• _WORK TO COMPLETE_:
Down to the last line, repeat the records exactly.

• _RECORD EXCERPTS_:

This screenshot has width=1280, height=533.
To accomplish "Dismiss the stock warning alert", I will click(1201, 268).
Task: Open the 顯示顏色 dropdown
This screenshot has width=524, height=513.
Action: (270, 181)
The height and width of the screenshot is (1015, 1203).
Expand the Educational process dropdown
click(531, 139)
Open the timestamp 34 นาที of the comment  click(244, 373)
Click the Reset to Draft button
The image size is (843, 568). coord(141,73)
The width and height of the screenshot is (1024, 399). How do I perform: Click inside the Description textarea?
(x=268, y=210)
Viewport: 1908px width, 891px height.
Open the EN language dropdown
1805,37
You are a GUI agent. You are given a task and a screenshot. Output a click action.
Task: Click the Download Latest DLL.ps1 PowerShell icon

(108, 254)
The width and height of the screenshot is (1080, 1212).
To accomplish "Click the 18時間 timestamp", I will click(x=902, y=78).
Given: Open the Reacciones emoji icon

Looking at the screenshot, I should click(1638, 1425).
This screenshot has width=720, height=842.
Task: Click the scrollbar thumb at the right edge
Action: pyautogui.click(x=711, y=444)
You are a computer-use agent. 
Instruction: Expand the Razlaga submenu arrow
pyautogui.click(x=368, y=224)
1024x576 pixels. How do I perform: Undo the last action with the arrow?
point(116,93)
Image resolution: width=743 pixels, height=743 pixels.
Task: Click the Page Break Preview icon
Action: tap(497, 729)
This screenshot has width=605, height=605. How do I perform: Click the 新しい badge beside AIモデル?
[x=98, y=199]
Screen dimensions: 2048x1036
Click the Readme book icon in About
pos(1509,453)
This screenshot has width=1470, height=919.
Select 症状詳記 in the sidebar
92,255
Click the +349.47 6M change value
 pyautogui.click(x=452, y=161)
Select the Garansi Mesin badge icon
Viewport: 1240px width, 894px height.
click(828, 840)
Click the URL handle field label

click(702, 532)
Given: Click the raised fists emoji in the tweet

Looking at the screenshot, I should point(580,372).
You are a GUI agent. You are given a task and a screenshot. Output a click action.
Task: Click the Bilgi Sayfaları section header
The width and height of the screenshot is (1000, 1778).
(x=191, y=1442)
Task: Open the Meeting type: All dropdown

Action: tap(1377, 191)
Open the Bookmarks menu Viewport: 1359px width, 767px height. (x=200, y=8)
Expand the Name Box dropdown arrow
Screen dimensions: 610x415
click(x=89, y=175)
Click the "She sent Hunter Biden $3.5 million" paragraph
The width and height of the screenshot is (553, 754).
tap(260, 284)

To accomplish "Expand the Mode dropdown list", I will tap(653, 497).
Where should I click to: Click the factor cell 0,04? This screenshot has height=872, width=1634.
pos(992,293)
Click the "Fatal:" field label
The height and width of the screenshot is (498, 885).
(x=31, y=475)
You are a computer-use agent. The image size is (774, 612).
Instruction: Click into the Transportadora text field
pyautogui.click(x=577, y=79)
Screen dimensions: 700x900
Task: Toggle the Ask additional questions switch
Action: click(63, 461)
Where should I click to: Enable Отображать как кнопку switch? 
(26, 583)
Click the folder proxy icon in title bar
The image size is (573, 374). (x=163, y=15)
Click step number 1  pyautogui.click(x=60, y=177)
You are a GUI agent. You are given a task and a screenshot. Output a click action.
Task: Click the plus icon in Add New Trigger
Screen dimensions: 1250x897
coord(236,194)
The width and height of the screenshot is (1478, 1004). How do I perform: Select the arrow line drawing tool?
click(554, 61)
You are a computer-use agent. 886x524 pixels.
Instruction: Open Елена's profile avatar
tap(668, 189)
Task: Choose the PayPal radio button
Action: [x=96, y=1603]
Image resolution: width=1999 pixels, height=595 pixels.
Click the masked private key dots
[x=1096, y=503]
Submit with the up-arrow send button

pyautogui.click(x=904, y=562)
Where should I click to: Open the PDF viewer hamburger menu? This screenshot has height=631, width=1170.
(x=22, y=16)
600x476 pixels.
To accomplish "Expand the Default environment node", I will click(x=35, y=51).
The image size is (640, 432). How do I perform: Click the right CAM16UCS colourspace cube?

• _SOLUTION FOR THIS EXERCISE_:
This screenshot has width=1280, height=533.
To accomplish "Dismiss the stock warning alert", I will click(1201, 268).
Task: Open the 顯示顏色 dropdown
This screenshot has width=524, height=513.
Action: (270, 181)
The height and width of the screenshot is (1015, 1203).
Expand the Educational process dropdown
click(531, 139)
Open the timestamp 34 นาที of the comment  click(244, 373)
Click the Reset to Draft button
The image size is (843, 568). coord(141,73)
The width and height of the screenshot is (1024, 399). How do I perform: Click inside the Description textarea?
(x=268, y=210)
Viewport: 1908px width, 891px height.
Open the EN language dropdown
1805,37
You are a GUI agent. You are given a task and a screenshot. Output a click action.
Task: Click the Download Latest DLL.ps1 PowerShell icon

(108, 254)
The width and height of the screenshot is (1080, 1212).
To accomplish "Click the 18時間 timestamp", I will click(x=902, y=78).
Given: Open the Reacciones emoji icon

Looking at the screenshot, I should click(1638, 1425).
This screenshot has width=720, height=842.
Task: Click the scrollbar thumb at the right edge
Action: pyautogui.click(x=711, y=444)
You are a computer-use agent. 
Instruction: Expand the Razlaga submenu arrow
pyautogui.click(x=368, y=224)
1024x576 pixels. How do I perform: Undo the last action with the arrow?
point(116,93)
Image resolution: width=743 pixels, height=743 pixels.
Task: Click the Page Break Preview icon
Action: tap(497, 729)
This screenshot has width=605, height=605. How do I perform: Click the 新しい badge beside AIモデル?
[x=98, y=199]
Screen dimensions: 2048x1036
Click the Readme book icon in About
pos(1509,453)
This screenshot has width=1470, height=919.
Select 症状詳記 in the sidebar
92,255
Click the +349.47 6M change value
 pyautogui.click(x=452, y=161)
Select the Garansi Mesin badge icon
Viewport: 1240px width, 894px height.
click(828, 840)
Click the URL handle field label

click(702, 532)
Given: Click the raised fists emoji in the tweet

Looking at the screenshot, I should point(580,372).
You are a GUI agent. You are given a task and a screenshot. Output a click action.
Task: Click the Bilgi Sayfaları section header
The width and height of the screenshot is (1000, 1778).
(x=191, y=1442)
Task: Open the Meeting type: All dropdown

Action: tap(1377, 191)
Open the Bookmarks menu Viewport: 1359px width, 767px height. (x=200, y=8)
Expand the Name Box dropdown arrow
Screen dimensions: 610x415
click(x=89, y=175)
Click the "She sent Hunter Biden $3.5 million" paragraph
The width and height of the screenshot is (553, 754).
tap(260, 284)

To accomplish "Expand the Mode dropdown list", I will tap(653, 497).
Where should I click to: Click the factor cell 0,04? This screenshot has height=872, width=1634.
pos(992,293)
Click the "Fatal:" field label
The height and width of the screenshot is (498, 885).
(x=31, y=475)
You are a computer-use agent. The image size is (774, 612).
Instruction: Click into the Transportadora text field
pyautogui.click(x=577, y=79)
Screen dimensions: 700x900
Task: Toggle the Ask additional questions switch
Action: click(63, 461)
Where should I click to: Enable Отображать как кнопку switch? 
(26, 583)
Click the folder proxy icon in title bar
The image size is (573, 374). (x=163, y=15)
Click step number 1  pyautogui.click(x=60, y=177)
You are a GUI agent. You are given a task and a screenshot. Output a click action.
Task: Click the plus icon in Add New Trigger
Screen dimensions: 1250x897
coord(236,194)
The width and height of the screenshot is (1478, 1004). How do I perform: Select the arrow line drawing tool?
click(554, 61)
You are a computer-use agent. 886x524 pixels.
Instruction: Open Елена's profile avatar
tap(668, 189)
Task: Choose the PayPal radio button
Action: [x=96, y=1603]
Image resolution: width=1999 pixels, height=595 pixels.
Click the masked private key dots
[x=1096, y=503]
Submit with the up-arrow send button

pyautogui.click(x=904, y=562)
Where should I click to: Open the PDF viewer hamburger menu? This screenshot has height=631, width=1170.
(x=22, y=16)
600x476 pixels.
To accomplish "Expand the Default environment node", I will click(x=35, y=51).
The image size is (640, 432). How do I perform: Click the right CAM16UCS colourspace cube?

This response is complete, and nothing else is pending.